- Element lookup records

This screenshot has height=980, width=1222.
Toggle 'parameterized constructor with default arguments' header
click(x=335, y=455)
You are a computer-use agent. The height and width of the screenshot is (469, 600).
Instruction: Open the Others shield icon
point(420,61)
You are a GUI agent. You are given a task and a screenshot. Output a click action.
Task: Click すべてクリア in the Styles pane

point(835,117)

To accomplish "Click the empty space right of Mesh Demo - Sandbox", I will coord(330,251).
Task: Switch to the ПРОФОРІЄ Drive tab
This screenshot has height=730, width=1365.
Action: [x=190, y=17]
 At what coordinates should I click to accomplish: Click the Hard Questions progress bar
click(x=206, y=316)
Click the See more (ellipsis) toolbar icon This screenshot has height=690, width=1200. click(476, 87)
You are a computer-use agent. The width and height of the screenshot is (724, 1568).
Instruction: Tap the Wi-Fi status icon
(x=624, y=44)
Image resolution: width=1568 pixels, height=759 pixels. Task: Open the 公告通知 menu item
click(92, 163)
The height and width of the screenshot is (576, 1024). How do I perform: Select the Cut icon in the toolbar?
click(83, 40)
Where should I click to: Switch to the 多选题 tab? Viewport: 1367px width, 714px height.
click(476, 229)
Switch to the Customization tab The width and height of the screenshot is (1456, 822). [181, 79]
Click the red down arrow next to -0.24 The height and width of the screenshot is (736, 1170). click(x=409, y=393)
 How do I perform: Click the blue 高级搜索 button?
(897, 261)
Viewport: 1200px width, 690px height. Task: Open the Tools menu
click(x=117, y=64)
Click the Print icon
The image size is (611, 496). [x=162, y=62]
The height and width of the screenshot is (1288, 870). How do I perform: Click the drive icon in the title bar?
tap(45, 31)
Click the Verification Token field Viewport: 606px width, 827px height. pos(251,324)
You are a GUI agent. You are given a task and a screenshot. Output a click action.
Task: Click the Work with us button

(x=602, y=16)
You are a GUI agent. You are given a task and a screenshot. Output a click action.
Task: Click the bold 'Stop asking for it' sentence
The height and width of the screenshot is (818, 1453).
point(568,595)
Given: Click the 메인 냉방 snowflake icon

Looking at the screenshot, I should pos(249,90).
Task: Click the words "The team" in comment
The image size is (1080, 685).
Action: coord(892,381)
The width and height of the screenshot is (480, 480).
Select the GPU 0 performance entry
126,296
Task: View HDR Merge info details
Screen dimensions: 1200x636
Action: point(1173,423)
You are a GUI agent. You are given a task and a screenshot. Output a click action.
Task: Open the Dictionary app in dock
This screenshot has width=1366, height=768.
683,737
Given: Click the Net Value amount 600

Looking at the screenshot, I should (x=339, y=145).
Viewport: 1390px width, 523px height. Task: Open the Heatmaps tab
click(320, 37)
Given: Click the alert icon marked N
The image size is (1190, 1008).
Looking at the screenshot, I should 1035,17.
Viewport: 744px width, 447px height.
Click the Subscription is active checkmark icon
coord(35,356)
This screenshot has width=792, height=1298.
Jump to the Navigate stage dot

- What to do
Please set out all of the lines above as a numbered list, leaving out any blank lines.

- Task solution
1. This screenshot has height=980, width=1222.
2. Toggle 'parameterized constructor with default arguments' header
3. click(x=335, y=455)
4. You are a computer-use agent. The height and width of the screenshot is (469, 600).
5. Instruction: Open the Others shield icon
6. point(420,61)
7. You are a GUI agent. You are given a task and a screenshot. Output a click action.
8. Task: Click すべてクリア in the Styles pane
9. point(835,117)
10. To accomplish "Click the empty space right of Mesh Demo - Sandbox", I will coord(330,251).
11. Task: Switch to the ПРОФОРІЄ Drive tab
12. This screenshot has height=730, width=1365.
13. Action: [x=190, y=17]
14.  At what coordinates should I click to accomplish: Click the Hard Questions progress bar
15. click(x=206, y=316)
16. Click the See more (ellipsis) toolbar icon This screenshot has height=690, width=1200. click(476, 87)
17. You are a computer-use agent. The width and height of the screenshot is (724, 1568).
18. Instruction: Tap the Wi-Fi status icon
19. (x=624, y=44)
20. Image resolution: width=1568 pixels, height=759 pixels. Task: Open the 公告通知 menu item
21. click(92, 163)
22. The height and width of the screenshot is (576, 1024). How do I perform: Select the Cut icon in the toolbar?
23. click(83, 40)
24. Where should I click to: Switch to the 多选题 tab? Viewport: 1367px width, 714px height.
25. click(476, 229)
26. Switch to the Customization tab The width and height of the screenshot is (1456, 822). [181, 79]
27. Click the red down arrow next to -0.24 The height and width of the screenshot is (736, 1170). click(x=409, y=393)
28.  How do I perform: Click the blue 高级搜索 button?
29. (897, 261)
30. Viewport: 1200px width, 690px height. Task: Open the Tools menu
31. click(x=117, y=64)
32. Click the Print icon
33. The image size is (611, 496). [x=162, y=62]
34. The height and width of the screenshot is (1288, 870). How do I perform: Click the drive icon in the title bar?
35. tap(45, 31)
36. Click the Verification Token field Viewport: 606px width, 827px height. pos(251,324)
37. You are a GUI agent. You are given a task and a screenshot. Output a click action.
38. Task: Click the Work with us button
39. (x=602, y=16)
40. You are a GUI agent. You are given a task and a screenshot. Output a click action.
41. Task: Click the bold 'Stop asking for it' sentence
42. The height and width of the screenshot is (818, 1453).
43. point(568,595)
44. Given: Click the 메인 냉방 snowflake icon
45. Looking at the screenshot, I should pos(249,90).
46. Task: Click the words "The team" in comment
47. The image size is (1080, 685).
48. Action: coord(892,381)
49. The width and height of the screenshot is (480, 480).
50. Select the GPU 0 performance entry
51. 126,296
52. Task: View HDR Merge info details
53. Screen dimensions: 1200x636
54. Action: point(1173,423)
55. You are a GUI agent. You are given a task and a screenshot. Output a click action.
56. Task: Open the Dictionary app in dock
57. This screenshot has width=1366, height=768.
58. 683,737
59. Given: Click the Net Value amount 600
60. Looking at the screenshot, I should (x=339, y=145).
61. Viewport: 1390px width, 523px height. Task: Open the Heatmaps tab
62. click(320, 37)
63. Given: Click the alert icon marked N
64. The image size is (1190, 1008).
65. Looking at the screenshot, I should 1035,17.
66. Viewport: 744px width, 447px height.
67. Click the Subscription is active checkmark icon
68. coord(35,356)
69. This screenshot has width=792, height=1298.
70. Jump to the Navigate stage dot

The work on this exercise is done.